Notre objet d’études principal est le livre Histoire(s) du cinéma, paru en 1998 dans la collection Blanche de Gallimard, en raison de toutes les ramifications qu’il permet d’ouvrir sur l’ensemble de la production graphique du cinéaste.

Research

Jean-Luc Godard, the graphic designer behind the camera.
Typography, editing and page layout.
The origin and influences of his savoir-faire.

The presence of writing in Jean-Luc Godard’s films assumes numerous guises thanks to his highly elaborate use of graphics and typography which, to date, has never been studied closely. 

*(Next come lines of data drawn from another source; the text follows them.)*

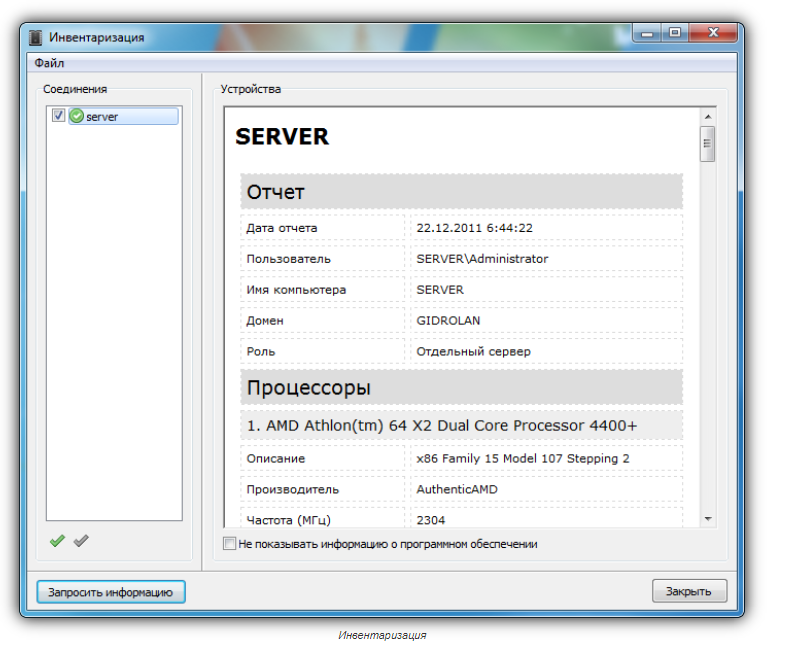This screenshot has height=660, width=786.
Task: Click the Закрыть button
Action: (x=689, y=591)
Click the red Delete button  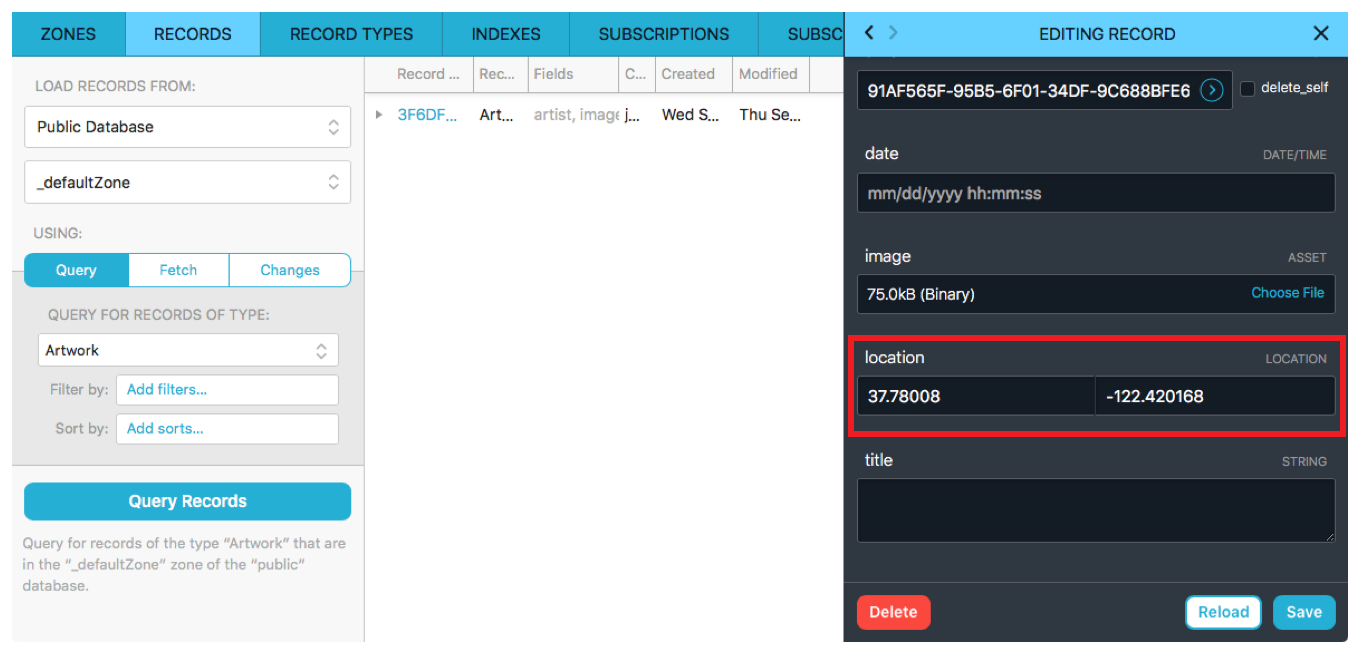coord(893,612)
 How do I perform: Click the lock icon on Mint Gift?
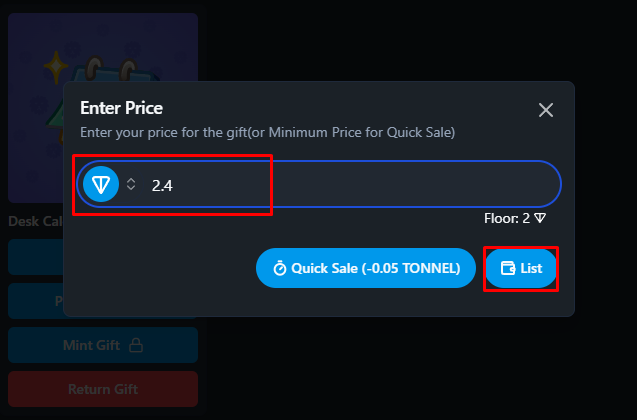(136, 345)
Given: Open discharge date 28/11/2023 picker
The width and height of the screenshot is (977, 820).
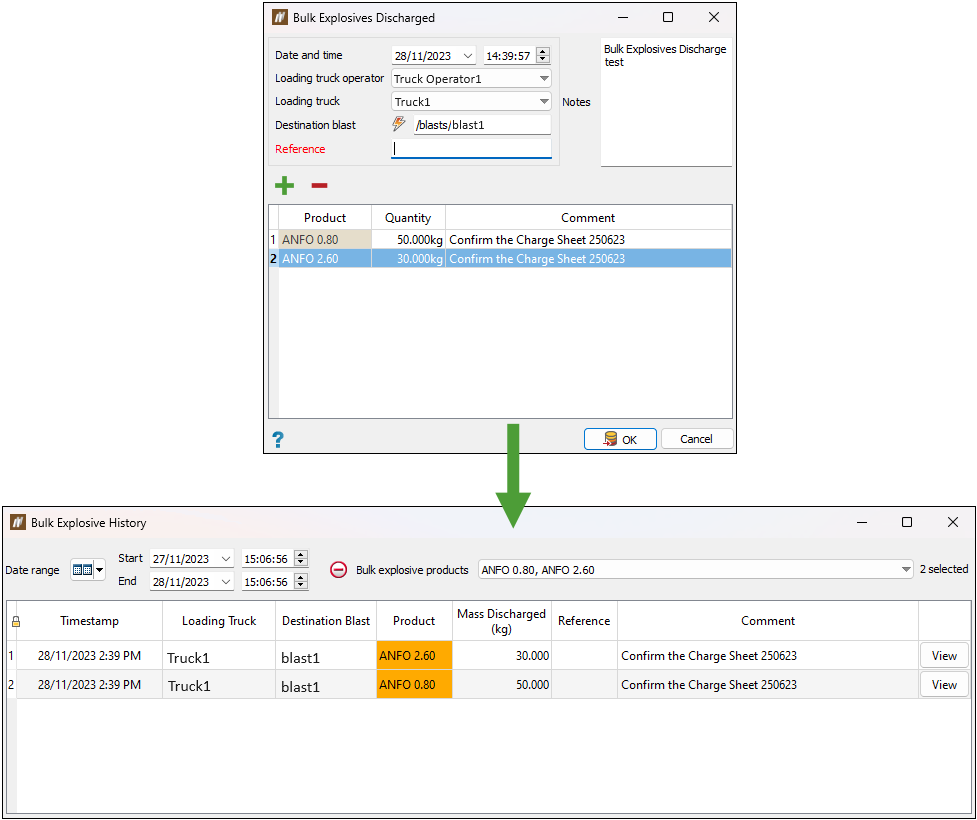Looking at the screenshot, I should (x=468, y=55).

Credits, advertisements, trailers, special editions and even press releases all bear Godard’s stamp, even if they do not bear his official signature. These graphic objects, whether printed or filmed, are surprising for their frequency and stylistic boldness, the result of an approach and savoir-faire rarely found in cinema. His manner of sampling, composed of collages and quotations, and of orchestrating words, turns the film-maker into a graphic designer, a profession Godard assumes fully, leaving nothing to others. This recurring practice in his work makes for interesting scrutiny. How does it relate to the work of his peers in cinema and his contemporaries in the graphic design world? What distinguishes Godard’s work, in this respect, from that of other authors for whom the printed work matters? With regard to the cinema, we have chosen Guy Debord, Marguerite Duras, Sacha Guitry and Chris Marker, for what their distinctive rapports with the printed word, graphics and books as objects reveal.

The identification of the typefaces used in Godard’s films highlights a number of repetitions and the presence of series. Two main periods can be distinguished by their typographical unity: the Antique Olive period, named after the typeface designed by Roger Excoffon (Pierrot le fou, 1965; Masculin féminin, 1966; La Chinoise, 1967; Week-end, 1967) and the Swiss period, named after its use of Helvetica and Univers typefaces (Helvetica: Alphaville, 1965; Sauve qui peut (la vie), 1980; Prénom Carmen, 1983; Je vous salue Marie, 1984; Détective, 1985; Métamorphojean séries 2 et 3, 1990; Hélas pour moi, 1993; For ever Mozart, 1996; Histoire(s) du cinéma, 1988-1998; Film socialisme, 2010; Univers: Soigne ta droite, 1987). This valuable list has enabled us to start sourcing the influences behind Godard’s savoir-faire, some reciprocal, some underground. Among these sources, we’ve identified three key figures of graphic design in France whose work influenced Godard’s output to a greater or lesser extent. They are: Maximilien Vox, a major figure within publishing from the 1930s to the 1960s; the Swiss designer Peter Knapp, for his innovative page layouts in various magazines; and the Polish designer Roman Cieslewicz, famous for his posters and photomontages. To complete this circuit, we would like to add the work of a fourth man, working in television — Jean-Christophe Averty, the precursor of video art and “page layout on television” — who served as a bridge between (and a summary of) the printed word and cinema. 

Histoire(s) du cinéma, published in 1998 as part of Gallimard’s Blanche collection, has been our main subject of study thanks to the countless ramifications it provides regarding Godard’s entire graphic design output.